Back to basics
Ser criança, olhar para tudo
com olhar de entusiasmo. E se todos fossemos criança, como seria o mundo?
Todos os maus já foram
crianças. Já andaram de fraldas, já gatinharam, já deram os primeiros passos. Todos na rua com quem nos
cruzamos já foram crianças: o
taxista que nos leva até a uma reunião algures; a pessoa que nos atende ao
balcão dum café antes de entrarmos na dita reunião; as pessoas na reunião.
Qual seria a primeira coisa
que faríamos se fossemos crianças? Festejaríamos o facto de descobrirmos alguma
coisa. Que o táxi Mercedes tem um braço para apoiar e que desce, por exemplo.

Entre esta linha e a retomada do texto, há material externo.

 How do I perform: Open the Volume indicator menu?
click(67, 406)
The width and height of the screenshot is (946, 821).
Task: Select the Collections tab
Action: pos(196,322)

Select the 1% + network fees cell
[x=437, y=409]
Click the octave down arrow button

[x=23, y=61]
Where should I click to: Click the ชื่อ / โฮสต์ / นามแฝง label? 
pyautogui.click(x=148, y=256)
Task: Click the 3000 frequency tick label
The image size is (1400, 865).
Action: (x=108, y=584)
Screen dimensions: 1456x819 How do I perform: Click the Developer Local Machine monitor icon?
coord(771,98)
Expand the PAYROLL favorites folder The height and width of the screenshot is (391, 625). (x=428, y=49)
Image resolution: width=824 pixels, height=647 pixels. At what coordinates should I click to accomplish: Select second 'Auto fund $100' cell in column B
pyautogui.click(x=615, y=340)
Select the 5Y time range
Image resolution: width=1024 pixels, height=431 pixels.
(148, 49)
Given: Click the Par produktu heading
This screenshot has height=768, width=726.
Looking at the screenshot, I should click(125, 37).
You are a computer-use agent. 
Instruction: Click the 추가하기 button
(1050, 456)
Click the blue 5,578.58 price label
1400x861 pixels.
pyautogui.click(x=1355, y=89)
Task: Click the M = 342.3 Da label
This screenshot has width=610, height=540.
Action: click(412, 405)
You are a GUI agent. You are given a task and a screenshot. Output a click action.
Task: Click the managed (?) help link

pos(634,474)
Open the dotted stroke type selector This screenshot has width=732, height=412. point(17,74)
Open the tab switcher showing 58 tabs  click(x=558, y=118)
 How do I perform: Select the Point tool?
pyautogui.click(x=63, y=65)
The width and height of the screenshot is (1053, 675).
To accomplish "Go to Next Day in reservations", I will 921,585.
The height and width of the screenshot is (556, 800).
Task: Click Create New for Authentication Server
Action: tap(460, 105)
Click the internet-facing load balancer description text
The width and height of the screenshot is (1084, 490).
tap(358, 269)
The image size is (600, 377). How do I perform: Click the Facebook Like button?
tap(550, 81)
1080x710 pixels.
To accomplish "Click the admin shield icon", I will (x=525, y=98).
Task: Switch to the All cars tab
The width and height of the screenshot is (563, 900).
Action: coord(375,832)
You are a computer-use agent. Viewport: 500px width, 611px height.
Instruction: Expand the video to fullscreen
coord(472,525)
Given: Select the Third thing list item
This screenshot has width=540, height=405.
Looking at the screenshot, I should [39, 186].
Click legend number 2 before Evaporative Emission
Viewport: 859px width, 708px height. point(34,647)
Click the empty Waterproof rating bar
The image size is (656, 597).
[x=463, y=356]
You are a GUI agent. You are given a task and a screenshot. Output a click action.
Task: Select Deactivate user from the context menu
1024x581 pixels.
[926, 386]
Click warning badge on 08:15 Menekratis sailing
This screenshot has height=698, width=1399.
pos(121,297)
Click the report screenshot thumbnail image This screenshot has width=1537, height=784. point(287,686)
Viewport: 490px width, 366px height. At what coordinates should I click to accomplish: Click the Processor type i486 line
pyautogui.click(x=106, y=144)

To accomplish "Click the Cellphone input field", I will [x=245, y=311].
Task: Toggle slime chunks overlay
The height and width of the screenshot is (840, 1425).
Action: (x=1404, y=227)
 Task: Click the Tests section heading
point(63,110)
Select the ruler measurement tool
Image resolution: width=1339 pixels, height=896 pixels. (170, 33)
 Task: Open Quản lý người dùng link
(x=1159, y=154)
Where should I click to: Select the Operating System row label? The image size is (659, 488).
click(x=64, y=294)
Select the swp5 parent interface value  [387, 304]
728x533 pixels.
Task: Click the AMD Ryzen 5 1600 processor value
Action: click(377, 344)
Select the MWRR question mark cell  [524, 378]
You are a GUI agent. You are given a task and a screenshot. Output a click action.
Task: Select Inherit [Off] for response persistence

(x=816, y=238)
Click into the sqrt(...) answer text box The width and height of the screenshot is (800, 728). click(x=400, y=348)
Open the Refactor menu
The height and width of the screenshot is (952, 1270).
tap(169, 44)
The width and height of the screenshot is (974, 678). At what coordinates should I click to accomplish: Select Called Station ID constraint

Que o taxista tem um bigode "muita giro". Que a reunião onde temos as pessoas
sentadas tem umas cadeira muito antigas e muito chiques e que estão todos muito
bem sentados e de gravata. Quando víssemos alguém a
gritar com outra pessoa qualquer era, porque lhe tinham tirado alguma coisa dela
sem lhe perguntarem primeiro. Ou porque em casa alguém a tinha "chateado", e ela
estaria por isso "chateada". Dar-nos-íamos com as Rutes, os
Rubens e todos os outros, porque estaríamos no mesmo sítio, e é giro andarmos
todos lá. Pretos, chineses, indianos ou alentejanos seriam para nós apenas as
diferenças de cor e de sotaque, uns com o cabelo assado outros, com o cabelo
mais assim, uns que acharíamos mais bonitos que outros, mas realmente quem mais
admiraríamos seria aquele em que se veem as veias nos braços e é "muita forte". Emprestaríamos as nossas
coisas aos outros porque a nossa mãe sempre nos disse que é bonito partilhar. Cumprimentaríamos sempre os
outros e, se alguém precisasse de alguma coisa, nem que fosse de uma
brincadeira para não estar tão sério, não haveria problema porque há sempre
tempo para tudo, até para fazer uma grande palhaçada.
A melhor coisa seria andar no
meio do trânsito de bicicleta, ou mesmo aqueles que conseguem descer a rua de
skate. Andar na rua até tarde, jogar futebol com os amigos eram o melhor das
tardes de Verão.
Custa-nos acreditar, mas mesmo
Hitler foi uma criança. Teve pais, se calhar também teve irmãos. Teríamos medo
de estar com ele quando ele já fosse velho? Se nos lembrássemos que ele foi
criança, provavelmente não.
O nosso sentido de justiça
seria sempre apurado. Para nós qualquer coisa que nos fizessem sempre
perceberíamos como uma diatribe, uma má-criação: o seu pai depois em casa
ir-se-ia zangar com ele, pô-lo de castigo, se calhar.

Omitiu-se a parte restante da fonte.